Limitations include the exclusive enrollment of postmenopausal women with HR-positive tumors, potentially limiting generalizability to younger or HR-negative cases. Additionally, the low absolute IBTR rates indicate that longer follow-up and further exploration of molecular risk stratification may enhance personalized decision-making.

Conclusion

In conclusion, the ancillary analysis of the NRG Oncology/NSABP B-35 trial indicates that lumpectomy margin widths less than 1 mm or 2 mm are associated with only slight increases in ipsilateral breast tumor recurrence rates, which do not remain statistically significant after adjustment for other factors, in postmenopausal women with hormone receptor-positive DCIS treated with lumpectomy, whole-breast irradiation, and adjuvant endocrine therapy.

These findings support reconsidering the routine use of reexcision to achieve wider margins in selected patients, potentially reducing treatment morbidity without compromising local control.
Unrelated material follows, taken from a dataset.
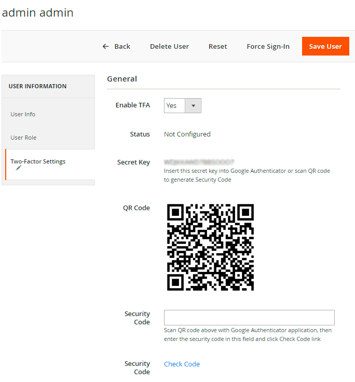Open the User Role tab

pos(24,138)
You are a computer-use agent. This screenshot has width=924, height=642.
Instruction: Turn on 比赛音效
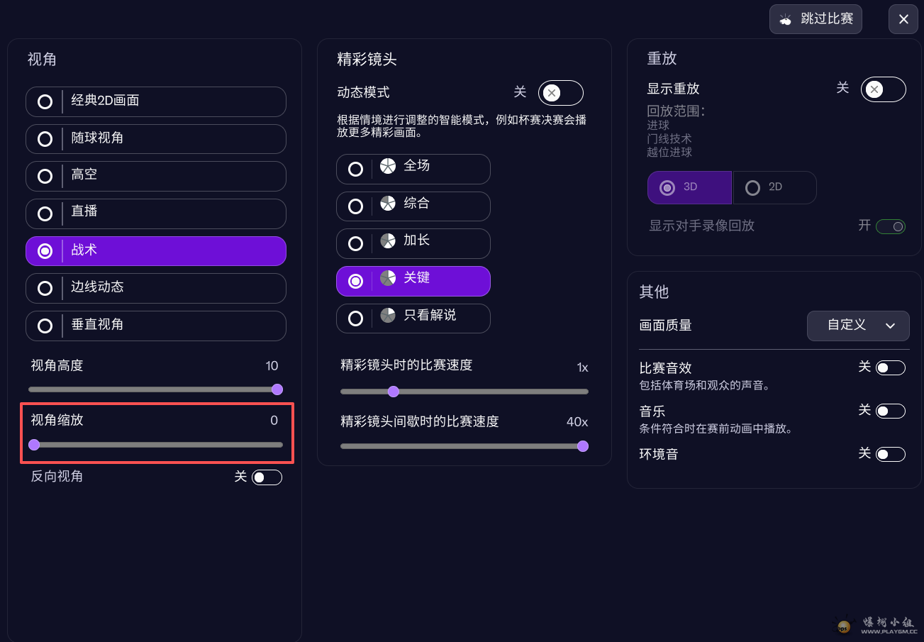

Clinical decisions should integrate patient preferences, tumor biology, and comprehensive treatment context rather than margin width alone.

Funding and Trial Registration

The NSABP B-35 trial was conducted by the NRG Oncology research organization and the National Surgical Adjuvant Breast and Bowel Project (NSABP). The study was registered on ClinicalTrials.gov under identifier NCT00053898.

References

1. Wapnir IL, Cecchini RS, Dignam JJ, et al. Lumpectomy Margins and Local Recurrence in DCIS: Results From the NRG Oncology/NSABP B-35 Randomized Clinical Trial. JAMA Surg. 2026 Jul 1. doi:10.1001/jamasurg.2026.42384406
2. Moran MS, Schnitt SJ, Giuliano AE, et al. Society of Surgical Oncology-American Society for Radiation Oncology consensus guideline on margins for breast-conserving surgery with whole-breast irradiation in ductal carcinoma in situ. Ann Surg Oncol. 2016 Feb;23(2):380-391.
3. Early Breast Cancer Trialists’ Collaborative Group (EBCTCG). Effect of radiotherapy after breast-conserving surgery on 10-year recurrence and 15-year breast cancer death: meta-analysis of individual patient data for 10,801 women in 17 randomized trials. Lancet. 2011 Nov 12;378(9804):1707-1716.